**List of tasks**
1 - In the passage on COVID-19 and social media use, how many people were surveyed?
2 - Pick up the passage on COVID-19 and social media use after its final sentence and carry it forward.

START Text for analysis

To better understand the impact of COVID-19 on social media use, Wunderman Thompson teamed up with the World Health Organization, the University of Melbourne and Pollfish to survey 23,500 people aged 18-40 years in 24 hotspot countries. Respondents were reached on their mobile devices between October 24, 2020 and January 7, 2021.
The report, titled “Social Media & COVID-19: A Global Study of Digital Crisis Interaction Among Gen Z and Millennials,” looks at who gen Z and millennials across the world trust for COVID-19 news, what they are most likely to share on social media and their awareness of false news. It also unearths differences amongst countries, offering lessons for governments, health organizations, businesses and schools on how to reach this cohort.
Below, we share top findings from the report.

END Text for analysis
START Data provided

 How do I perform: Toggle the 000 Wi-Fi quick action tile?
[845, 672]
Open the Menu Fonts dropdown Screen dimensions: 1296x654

END Data provided

**Answers for this exercise**
1 - 23,500 people

2 -
When it comes to COVID-19 news, gen Z and millennials—the digital natives on these platforms—are quietly turning to trusted sources like mainstream media, as well as health and science experts and global organizations like the World Health Organization (WHO).
Gen Z and millennials say they typically rely on multiple sources of COVID-19 news, with 43% saying they go first to national newspapers, TV and radio, 36% saying they actively search on search sites and 35% saying they turn to international news media.
Social media content by mainstream media (34%) is also popular, as is social media content from WHO (32%). Health and science experts are the next most popular (29%), followed by government sources (28%).